» **Work request**: When counting, include every line of the data that holds "Given", then state the total alone.

^^^^^^^^^^^^^^^^

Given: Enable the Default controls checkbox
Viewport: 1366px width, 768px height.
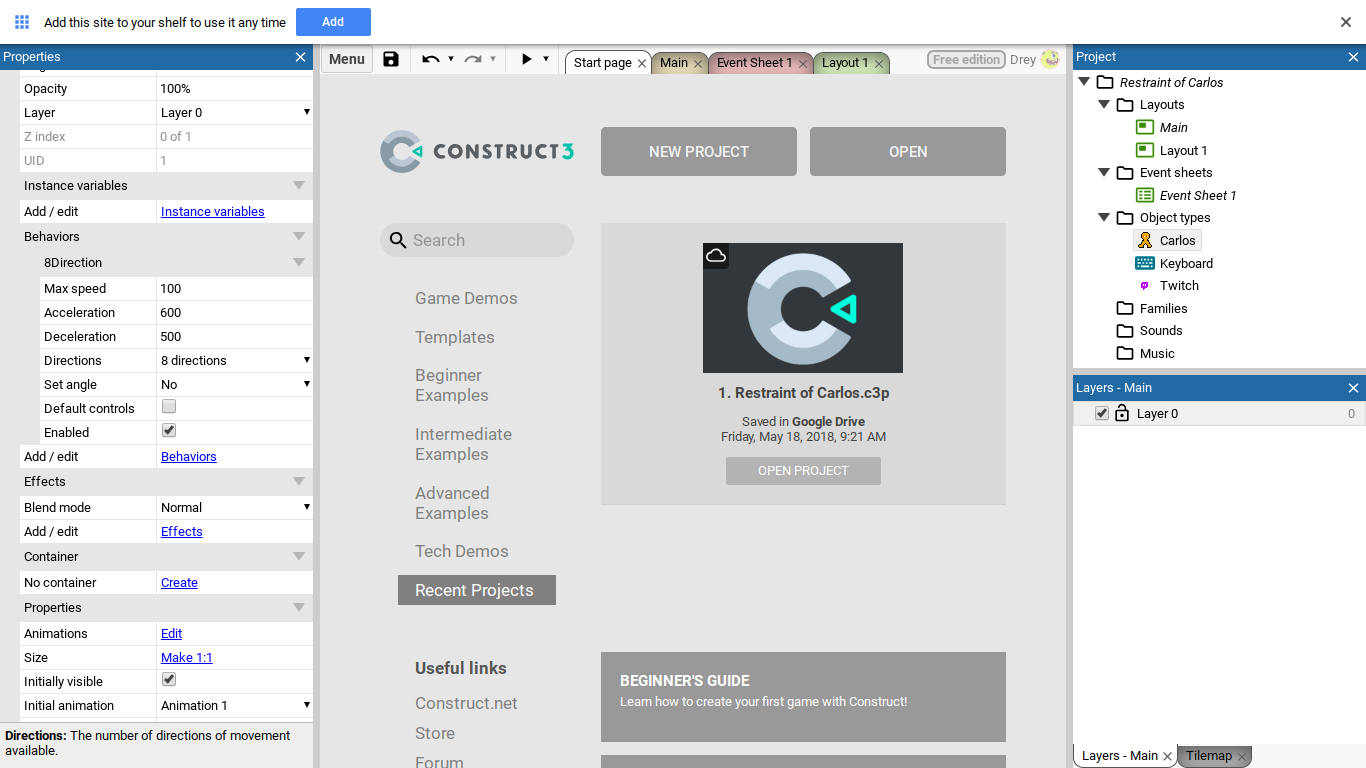Looking at the screenshot, I should [x=169, y=407].
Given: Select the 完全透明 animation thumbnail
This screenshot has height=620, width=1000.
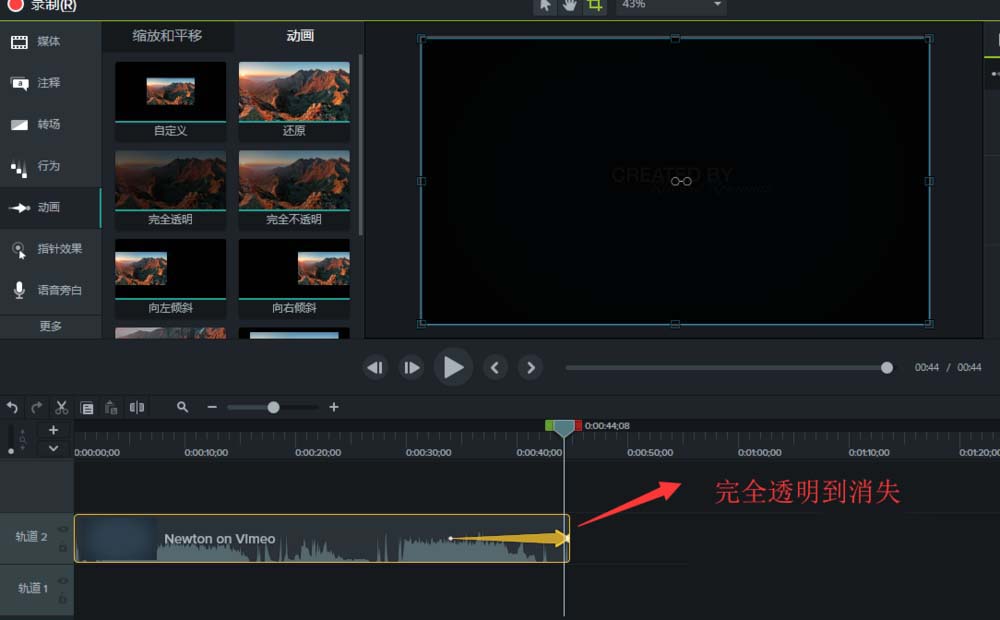Looking at the screenshot, I should pyautogui.click(x=170, y=182).
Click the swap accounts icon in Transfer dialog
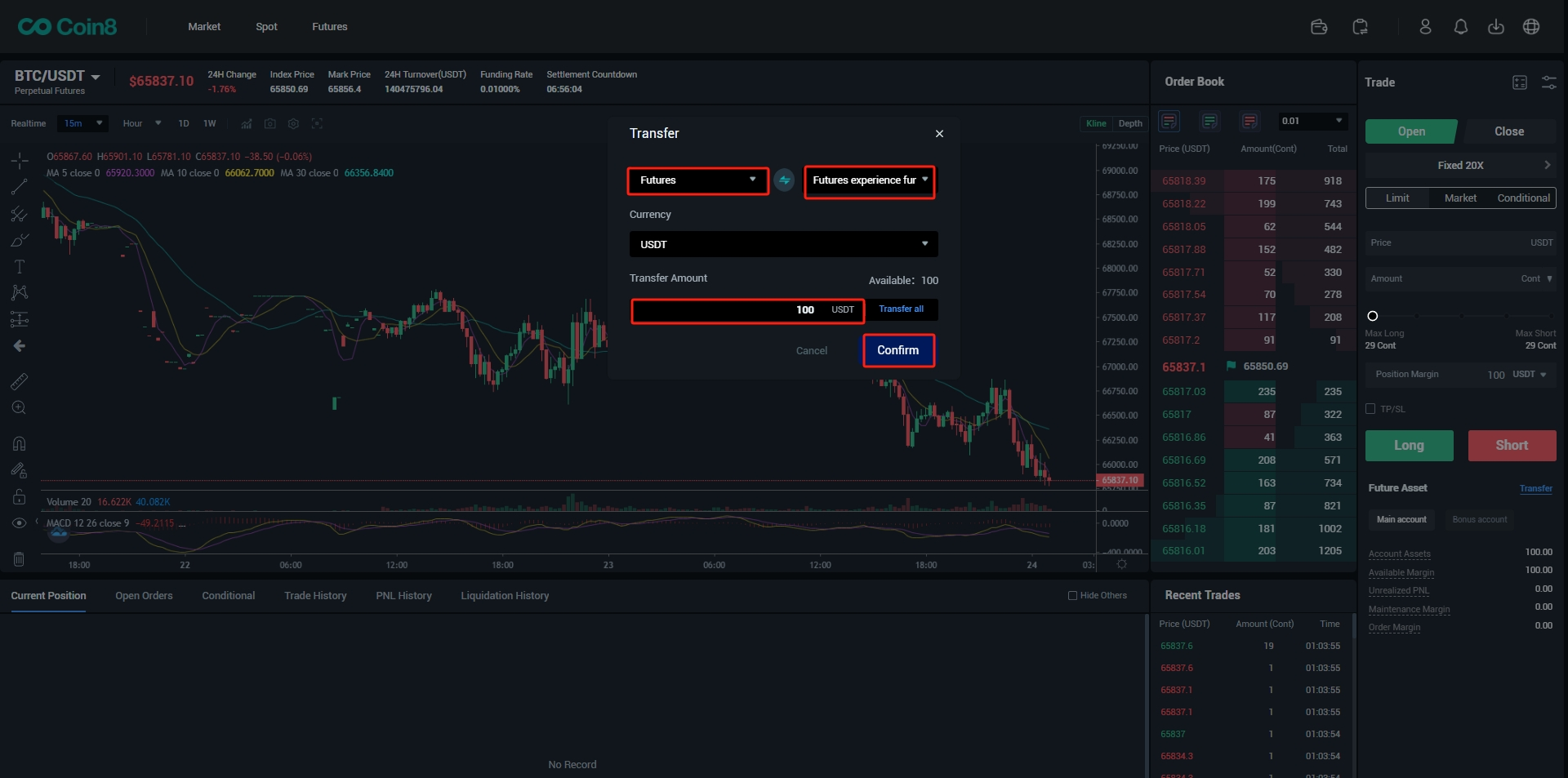Screen dimensions: 1568x778 click(784, 180)
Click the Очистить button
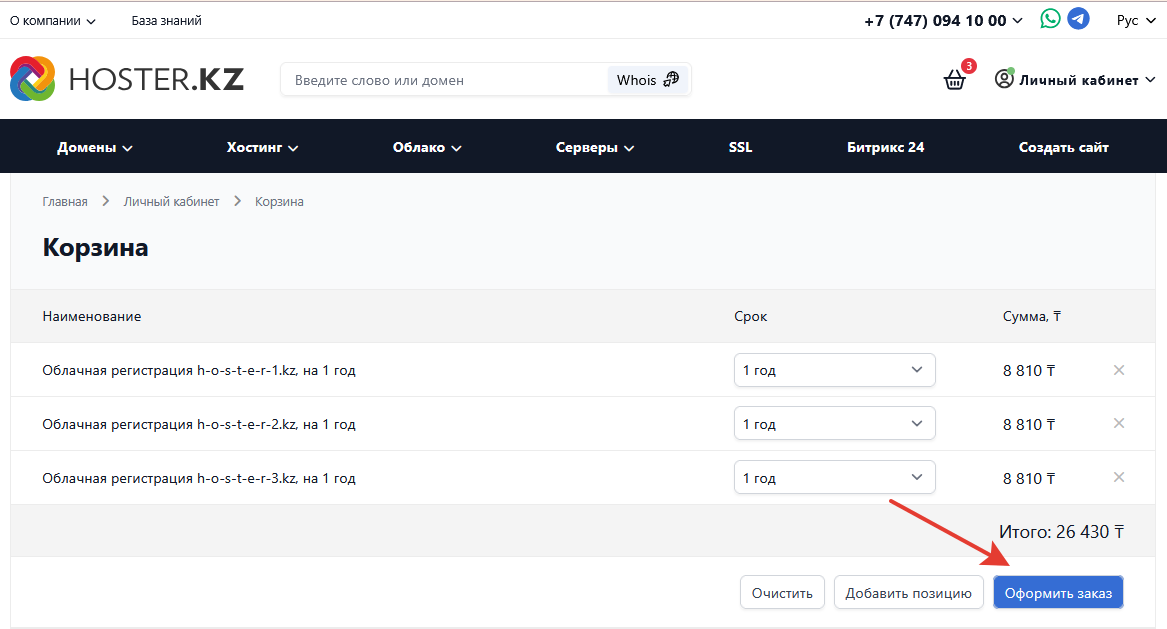The height and width of the screenshot is (629, 1167). coord(782,593)
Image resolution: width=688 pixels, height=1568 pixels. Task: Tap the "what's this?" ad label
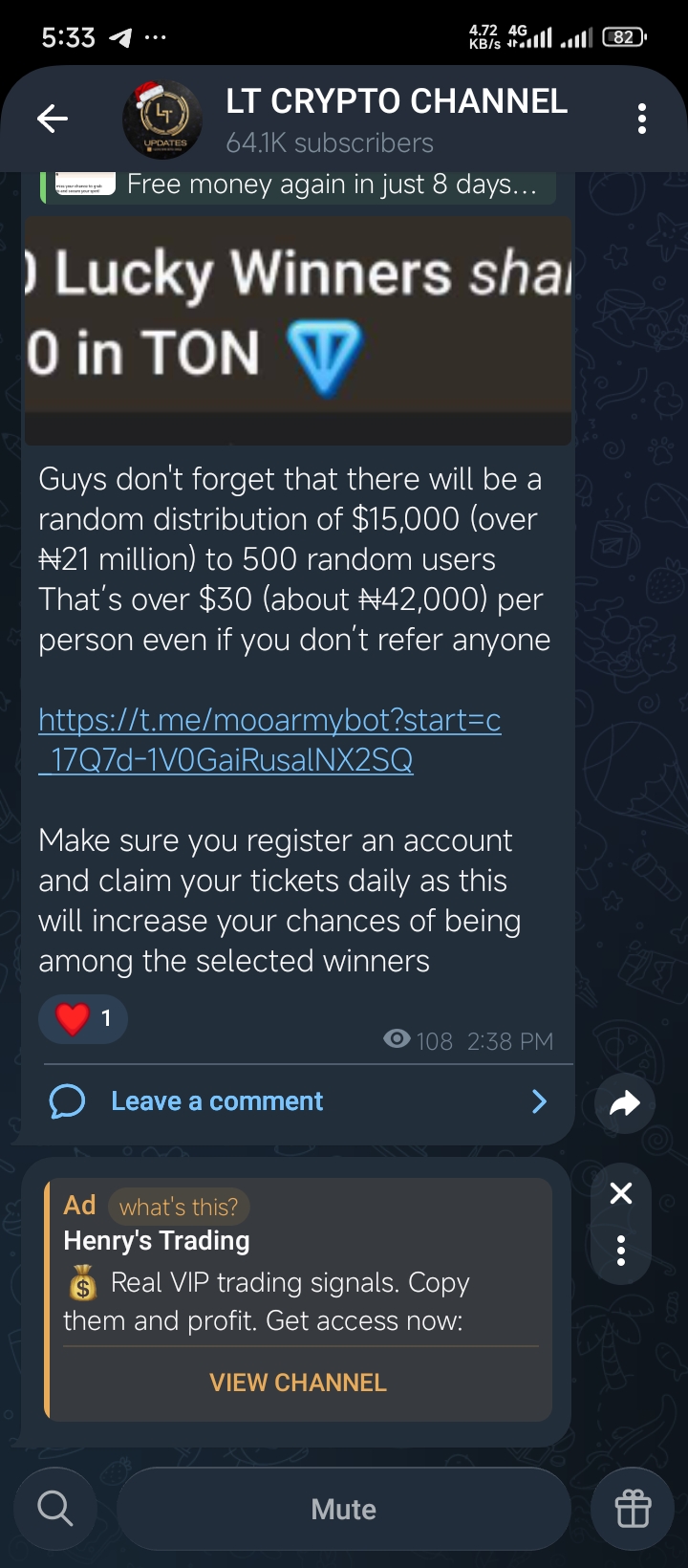point(179,1207)
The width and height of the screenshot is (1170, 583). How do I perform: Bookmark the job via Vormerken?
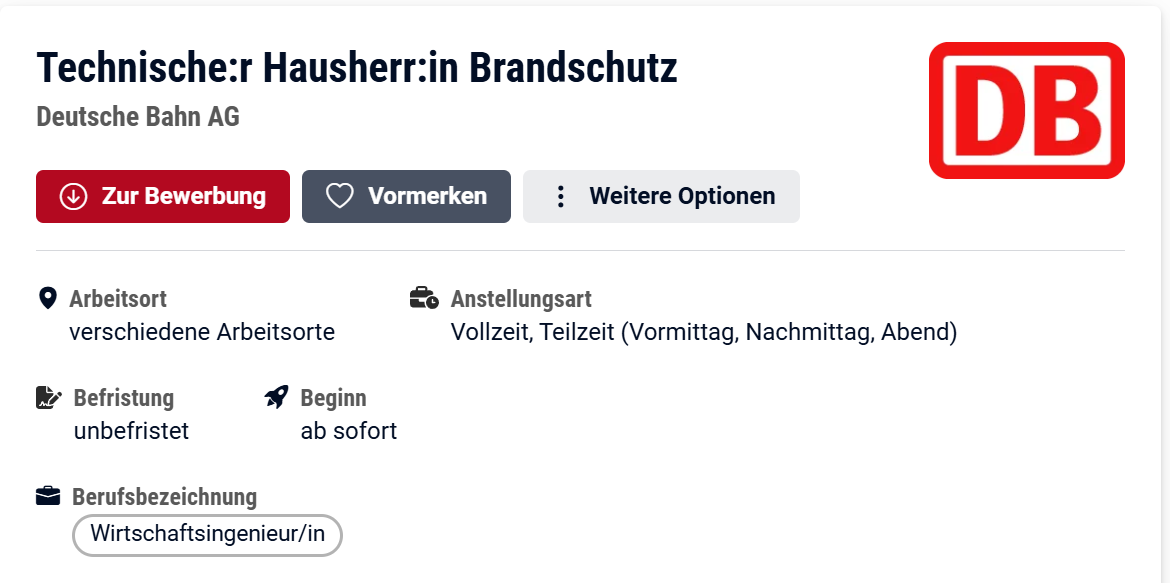pyautogui.click(x=407, y=196)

^^^^^^^^^^^^^^^^

» **Finished task**: 2